SARS-CoV-2 infection can damage the nervous system with multiple
neurological manifestations described. However, there is limited understanding of the mechanisms underlying
COVID-19 neurological injury. This is a cross-sectional exploratory prospective
biomarker cohort study of 21 patients with
COVID-19 neurological syndromes (
Guillain-Barre Syndrome [GBS],
encephalitis,
encephalopathy,
acute disseminated encephalomyelitis [ADEM],
intracranial hypertension, and central
pain syndrome) and 23 healthy
COVID-19 negative controls. We measured cerebrospinal fluid (CSF) and serum
biomarkers of
amyloid processing, neuronal injury (neurofilament light), astrocyte activation (GFAp), and
neuroinflammation (tissue
necrosis factor [TNF] ɑ,
interleukin [IL]-6, IL-1β, IL-8).

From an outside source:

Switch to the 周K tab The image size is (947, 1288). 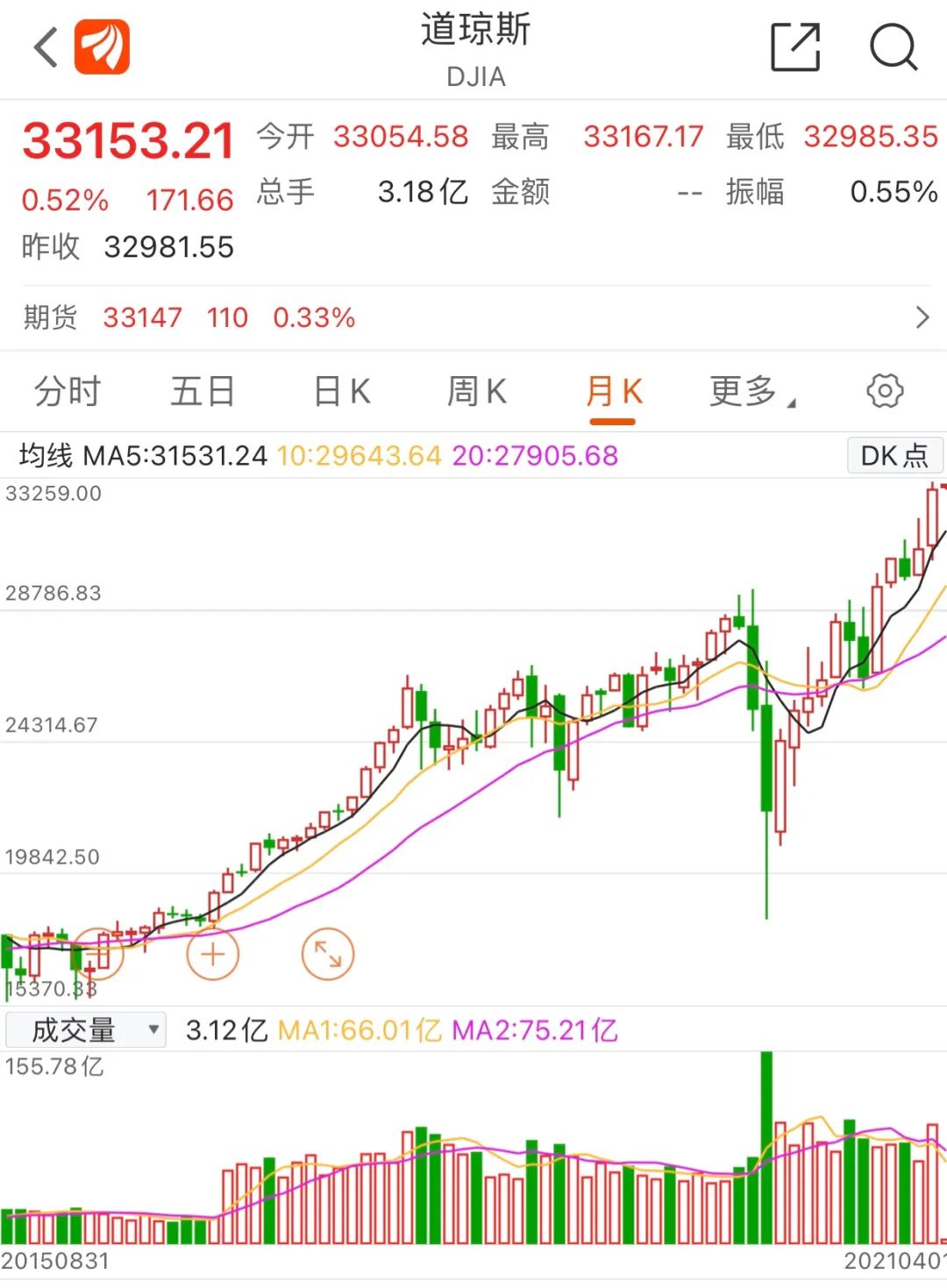click(x=476, y=391)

Patients with
COVID-19 neurological syndromes had significantly reduced CSF soluble
amyloid precursor
protein (sAPP)-ɑ (p = 0.004) and sAPPβ (p = 0.03) as well as
amyloid β (Aβ) 40 (p = 5.2 × 10-8 ), Aβ42 (p = 3.5 × 10-7 ), and Aβ42/Aβ40 ratio (p = 0.005) compared to controls. Patients with
COVID-19 neurological syndromes showed significantly increased neurofilament light (NfL, p = 0.001) and this negatively correlated with sAPPɑ and sAPPβ. Conversely, GFAp was significantly reduced in
COVID-19 neurological syndromes (p = 0.0001) and this positively correlated with sAPPɑ and sAPPβ.

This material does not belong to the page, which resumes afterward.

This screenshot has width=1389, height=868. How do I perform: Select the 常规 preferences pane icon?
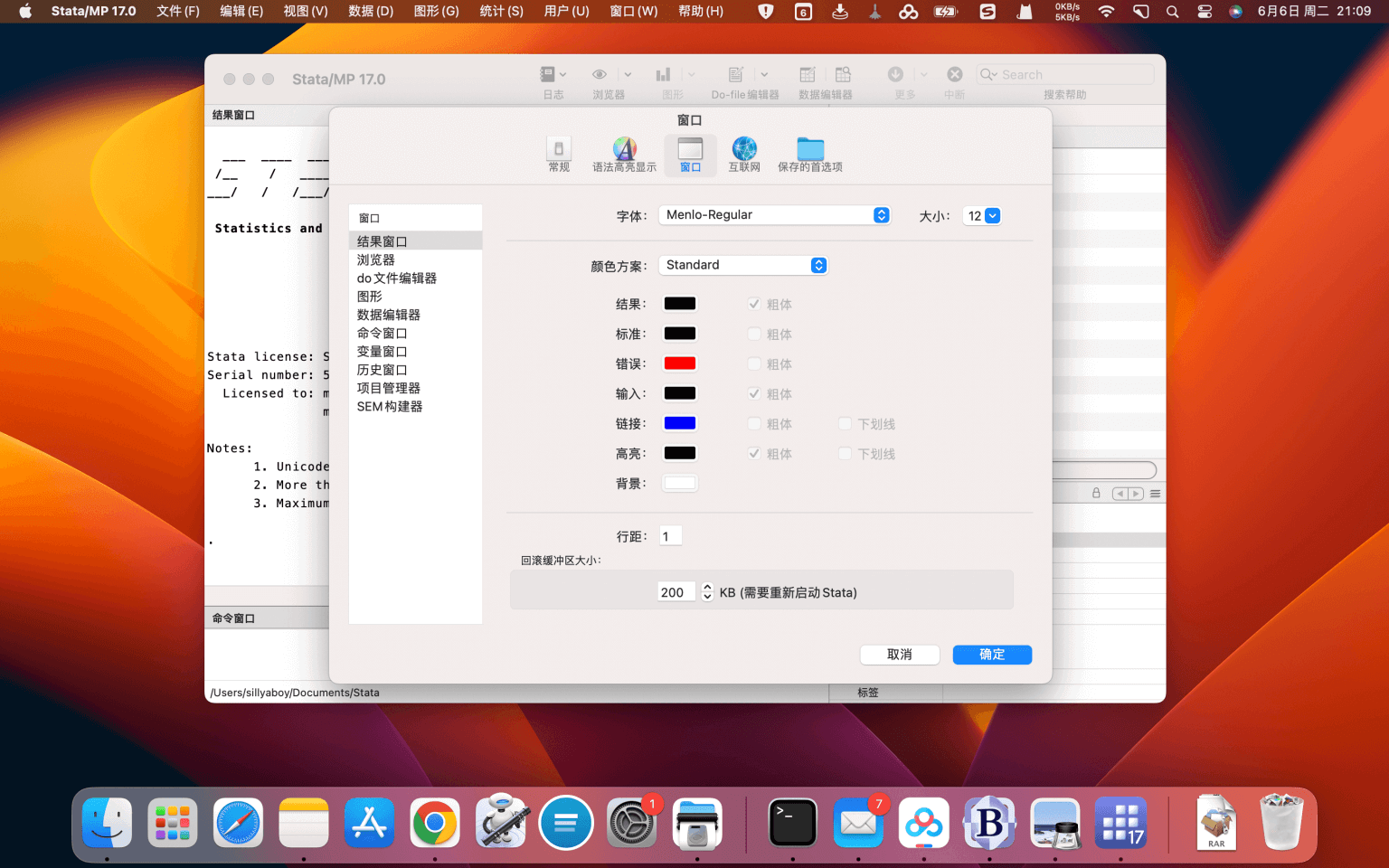(558, 154)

COVID-19 neurological patients also displayed significantly increased CSF proinflammatory
cytokines and these negatively correlated with sAPPɑ and sAPPβ. A sensitivity analysis of COVID-19-associated GBS revealed a non-significant trend toward greater impairment of
amyloid processing in
COVID-19 central than peripheral neurological syndromes. This pilot study raises the possibility that patients with COVID-19-associated neurological syndromes exhibit impaired
amyloid processing. Altered
amyloid processing was linked to neuronal injury and
neuroinflammation but reduced astrocyte activation.